Copyright © Judith Shaw

Every three weeks, rain or shine, we drove from Jakarta to the mountains known as the Puncak. The village where we shared a bungalow gave “rural” a whole new meaning, but the air was always fresh and cool.

Image copyright Judith Shaw

Our driver Soroto

The drive was an adventure, courtesy of Soroto, our driver and general fixer. He was a cavalier and aggressive driver, always pushing the edge, and the mountain road was like a playground for him.

On one of our most memorable weekends, we got to the house and unpacked the boxes while Barnaby chased a chicken around the yard, diving into the bushes and screaming with joy. Soroto thankfully kept him from damaging the chicken.

The sun was shining, but in the mountains rain is always around the corner, so we quickly got ourselves together for a walk up the hill. The path was slippery with red clay, and we hung on to vegetation beside the path to keep from falling over. The path went through the clouds, and on the way down it started to rain. Soroto cut huge leaves from wild elephant ears and gave one to each of us to use as umbrellas. They didn’t do much good, because the leaves quickly filled with water that emptied on our heads. Soaking wet, we slid down the path to the house.

Both kids were covered in mud. Baths before lunch were in order, but in the Puncak there were no bathtubs, only mandi, large containers filled with water to pour over our heads before and after soaping up. No matter how hot it was outside, the water was always cold, and we were all shivering before we were clean.

Image copyright Judith Shaw

Barnaby and Jessica riding kuda kaceng (peanut horses) in Puncak

We had lunch on the open verandah so we could watch clouds flow over the mountains and smell the rain.
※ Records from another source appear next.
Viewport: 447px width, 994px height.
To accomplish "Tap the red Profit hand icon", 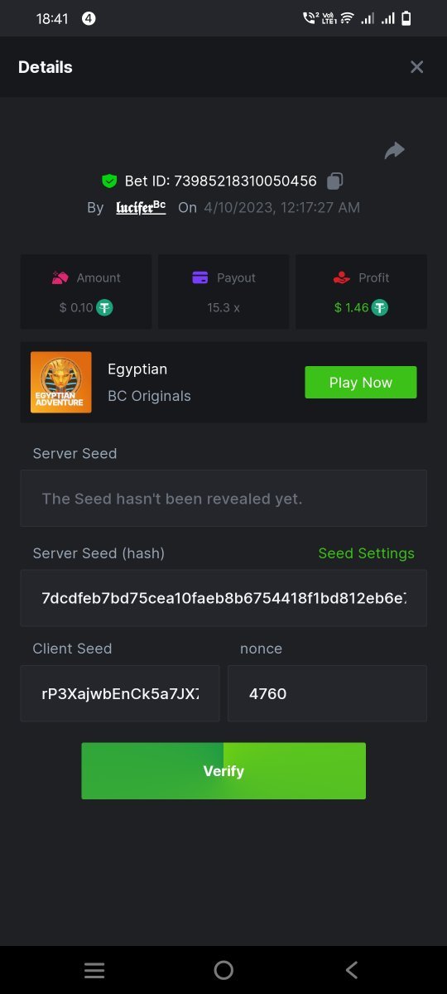I will [341, 278].
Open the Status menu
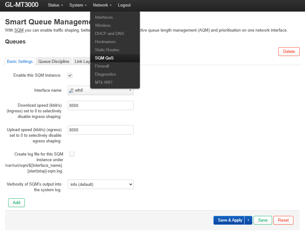305x235 pixels. (x=55, y=5)
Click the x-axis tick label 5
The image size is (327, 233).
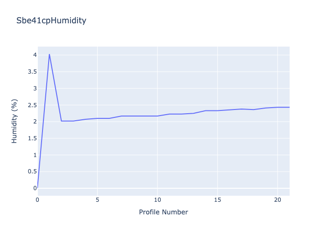point(98,199)
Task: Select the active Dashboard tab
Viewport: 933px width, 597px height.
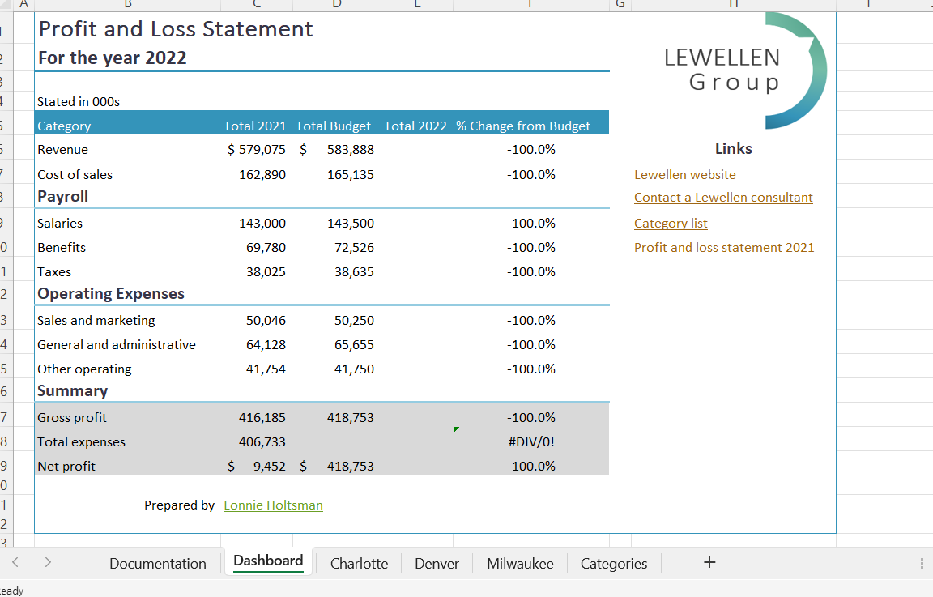Action: click(x=268, y=561)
After lunch the tukang came, smelling out our foreignness and bringing all kinds of stuff to sell. There are rules for this kind of thing. You don’t have to buy, but you have to look. And you have to be polite. In Java, rudeness can be fatal.

The first man unpacked wayang golek, the doll-like puppets used in the shadow plays of West Java. He spread them out and showed the children how to make them dance. Other tukang came, bringing their versions of antiques for us to sort through. Most were junk, but every once in a while not.

You can’t have wayang without gamelan, and soon a group of men showed up with a whole orchestra. They set up shop and started to play, using the padded mallets from West Java. The music was muted, soft and magical.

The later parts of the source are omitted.